Dubai’s debt problems put in a holding pattern

After a delay of almost a month, the 2009 financial results of Dubai Holding’s commercial arm were unveiled today.

The 88-page document released this morning on Nasdaq Dubai’s website from Dubai Holding Commercial Operations Group, shines a spotlight on the economic turmoil afflicted on the emirate by Dubai Holding, a conglomerate majority owned by the ruler, Sheikh Mohammed bin Rashid Al Maktoum.

The results are another stark reminder of the challenges facing Dubai since the real estate bubble collapsed, dragging down economic activity and confidence in the once-invincible emirate.

Revenues from real estate and the group’s popular hotel chain have slumped. The company has also had to book impairments of Dh22.5bn ($6.13bn), largely from its property and land portfolio.

On top of this the group faces legal claims of almost Dh3bn related to the fallout from the bursting of the emirate’s property bubble. This has been made worse by a raft of allegations of financial foul play as executives at state-related entities face jail as part of an emirate-wide antigraft probe that shows little signs of relenting.

Dubai hasn’t seen financial results this bad since Nakheel, the troubled real estate arm of Dubai World which last December sucked the emirate deeper into crisis with a shock standstill request.

That journey has made significant progress as banks edge towards an agreement on restructuring $23.5bn in debts. Now it is Dubai Holding’s turn. The good news is that the size and scope of the problem is nowhere near as pressing as Dubai World’s.

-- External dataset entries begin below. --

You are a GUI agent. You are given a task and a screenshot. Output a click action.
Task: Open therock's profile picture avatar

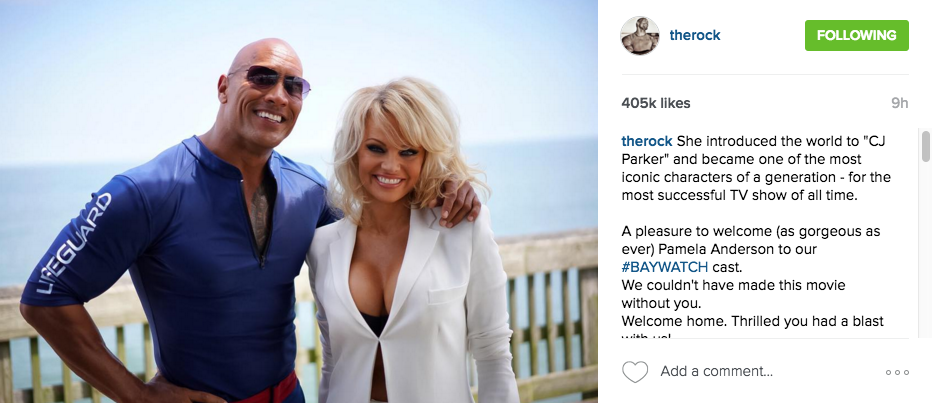(640, 36)
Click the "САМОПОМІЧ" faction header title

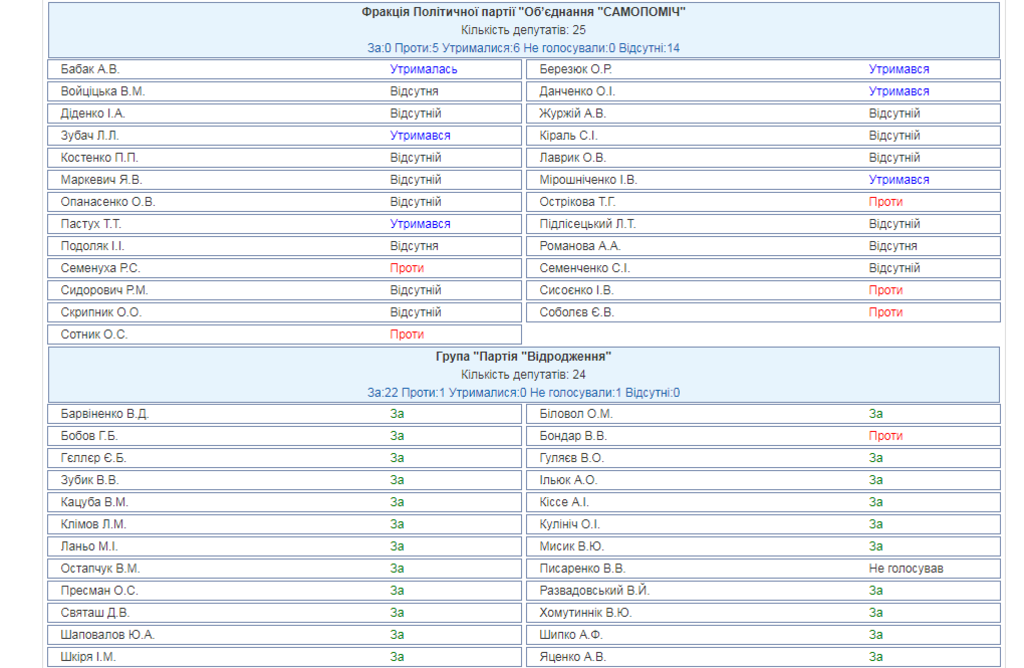523,12
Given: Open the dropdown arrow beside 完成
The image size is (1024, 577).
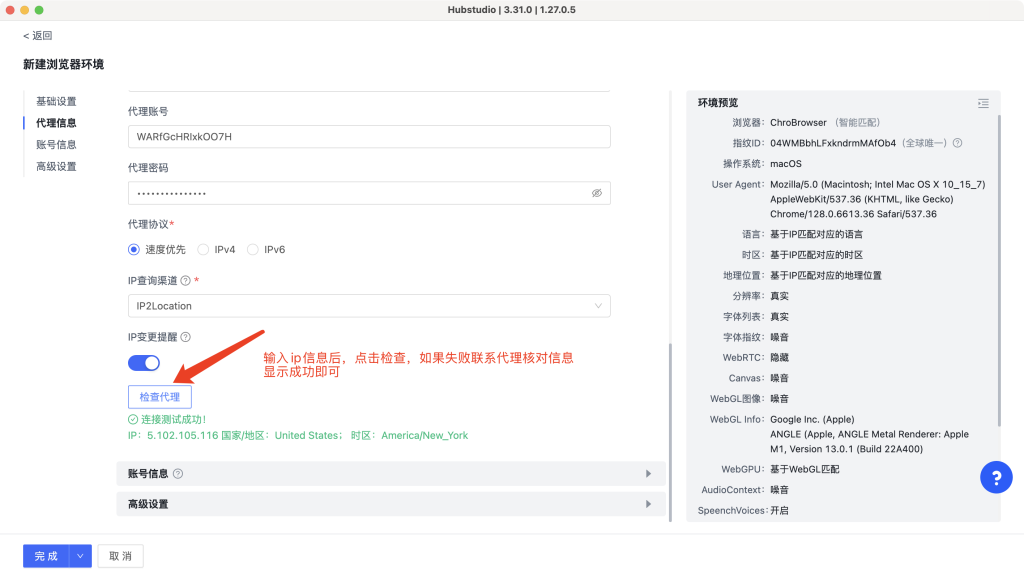Looking at the screenshot, I should [80, 556].
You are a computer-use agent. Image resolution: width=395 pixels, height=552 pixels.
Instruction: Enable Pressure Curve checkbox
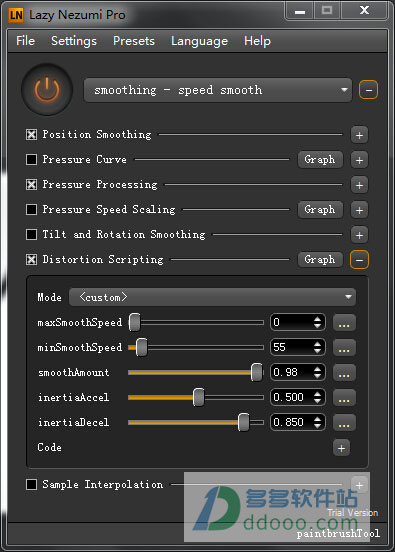click(x=31, y=159)
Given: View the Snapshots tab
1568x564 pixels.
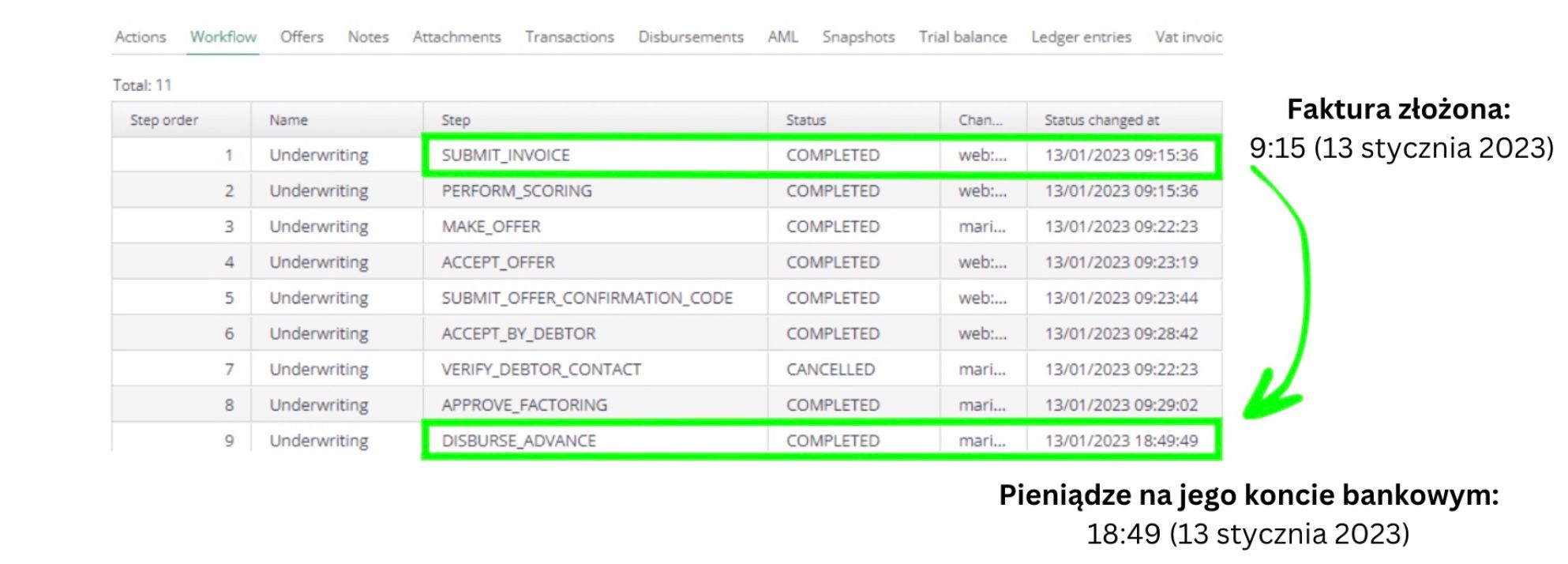Looking at the screenshot, I should click(858, 37).

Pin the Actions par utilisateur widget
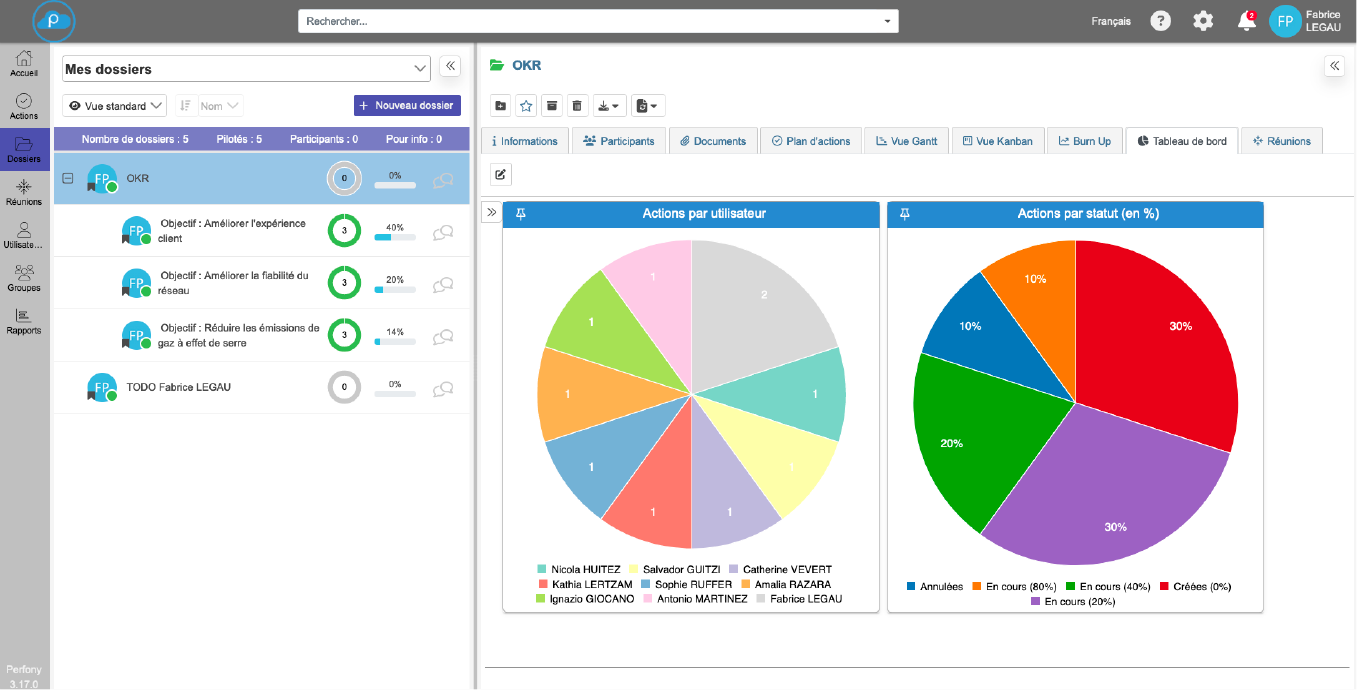pos(520,214)
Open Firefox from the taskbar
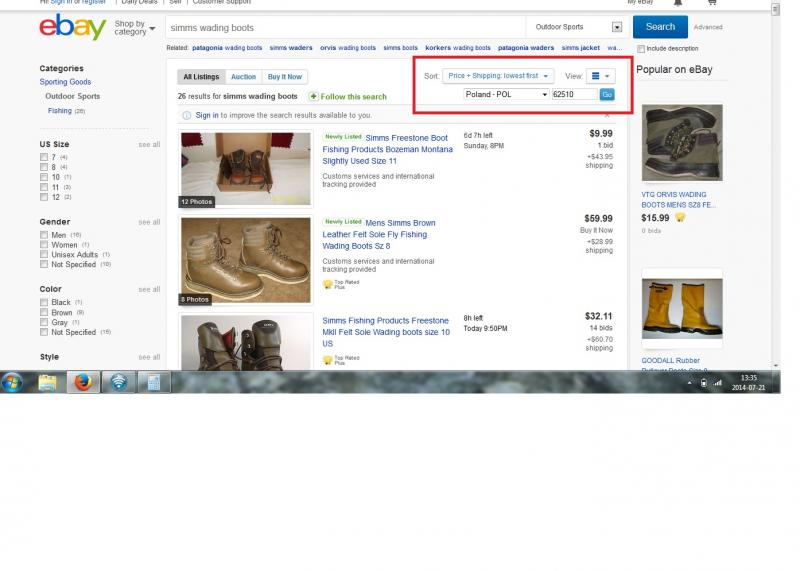 coord(83,382)
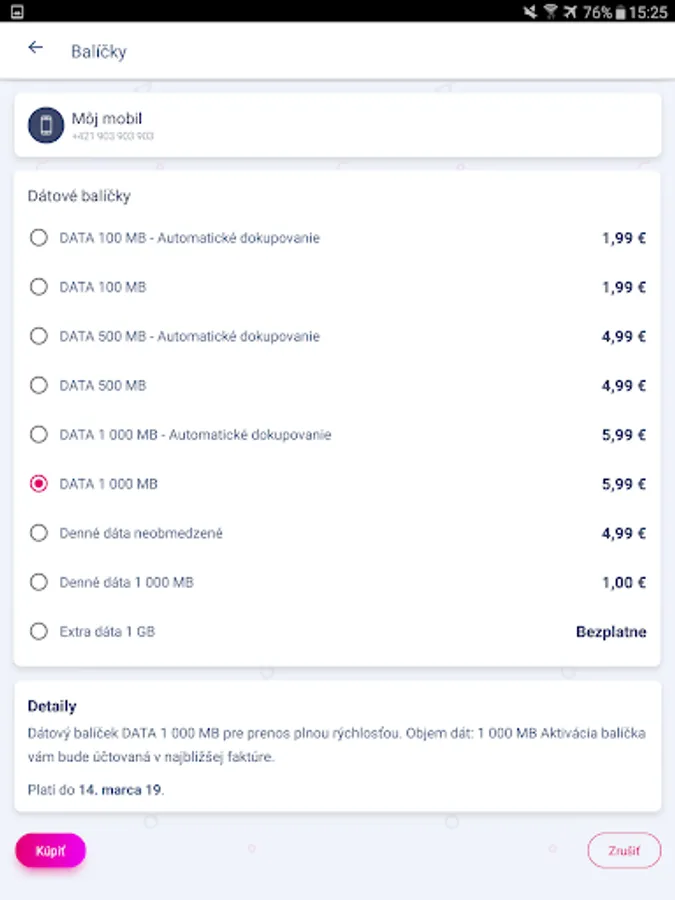Image resolution: width=675 pixels, height=900 pixels.
Task: Tap the Wi-Fi status icon
Action: (x=550, y=12)
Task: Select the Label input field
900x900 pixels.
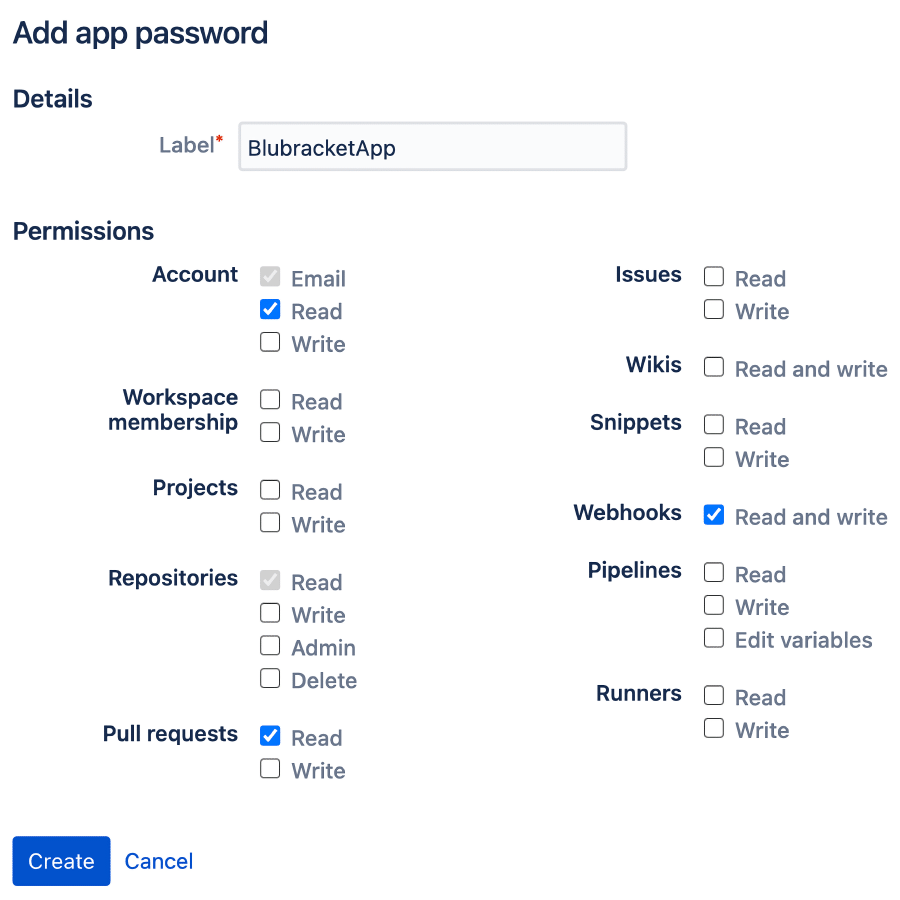Action: click(432, 146)
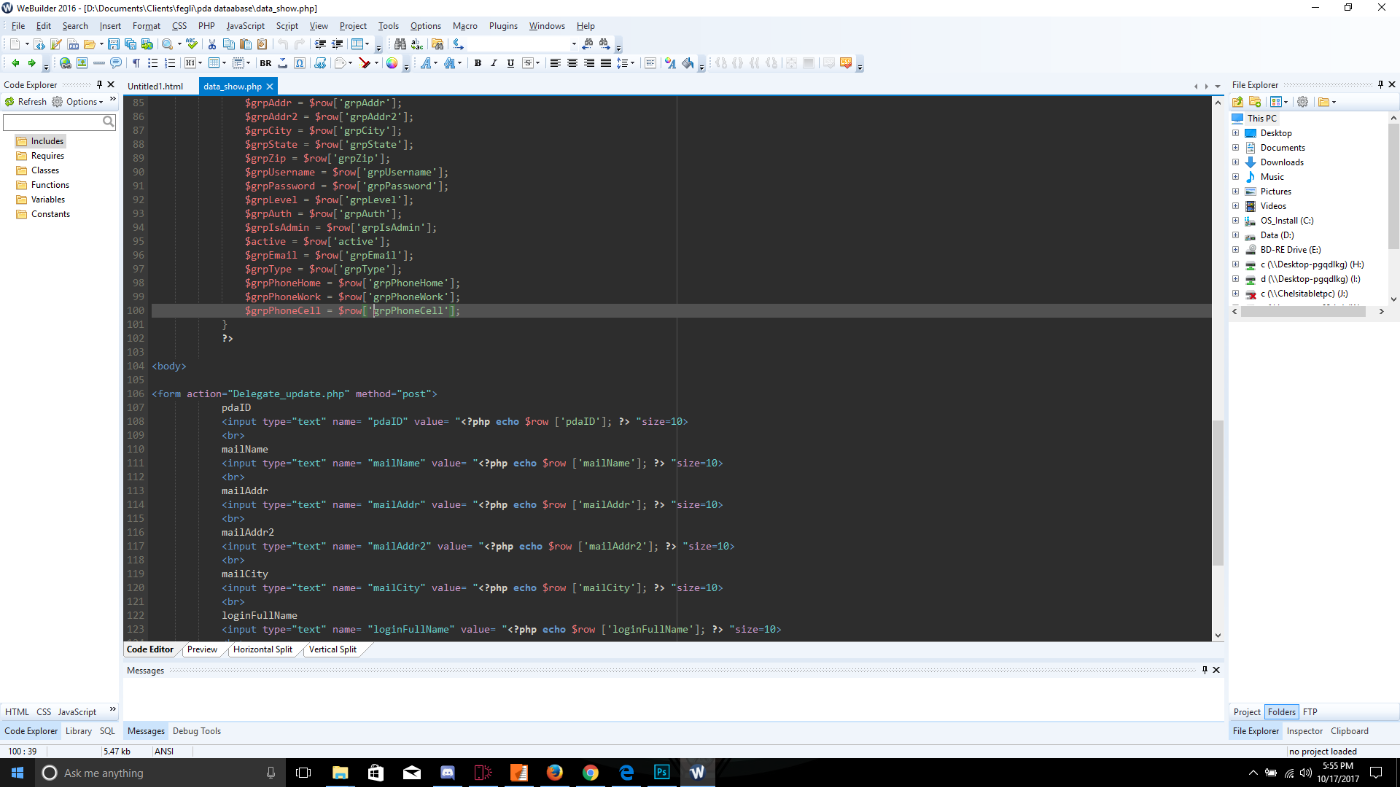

In spite of these apparently alarming results, DHCOG is seen as the “good bank” within Dubai Holding in comparison with the conglomerate’s more troubled investment arms – Dubai International Capital, which has already opened talks on debt extensions, and Dubai Group. These two companies, which are now advised by Lazard, made billions of dollars of leveraged purchases in the boom years and now face problems in paying back their debts.

DHCOG is also in talks with banks to refinance a $555m loan due in July, with banks largely resigned to the fact that they will have to play ball. Two DHCOG bonds due in 2011 and 2012 will doubtless generate concern.

People close to the situation say the company will be able to sell sections of its large land bank to help meet deferred payments on loans.

But that puts a lot of faith into the recovery in Dubai’s real estate market.

Ahmed bin Byat, chief executive, says the market is now stabilising and will recover from 2011. Yet Dubai Properties, part of DHCOG, is itself planning to hand over 21,000 units by 2012, adding yet more inventory to the already oversupplied Dubai market – move that could push prices further downwards.

In reality, however, officials acknowledge that there will always be other means of support for a company owned by the ruler. The government’s support fund has already loaned Dubai Holding around Dh4bn.

And, as revealed by the financial results, the government-owned Dubai Water & Electricity Authority has invested Dh175m to raise its stake in Dubai Holding’s utilities arm, Empower, to 62 per cent from 50 per cent, diluting DHCOG’s stake to 38 per cent.

As Dubai continues to deal with its debt issues, they can only recede – but there is still a long way to go.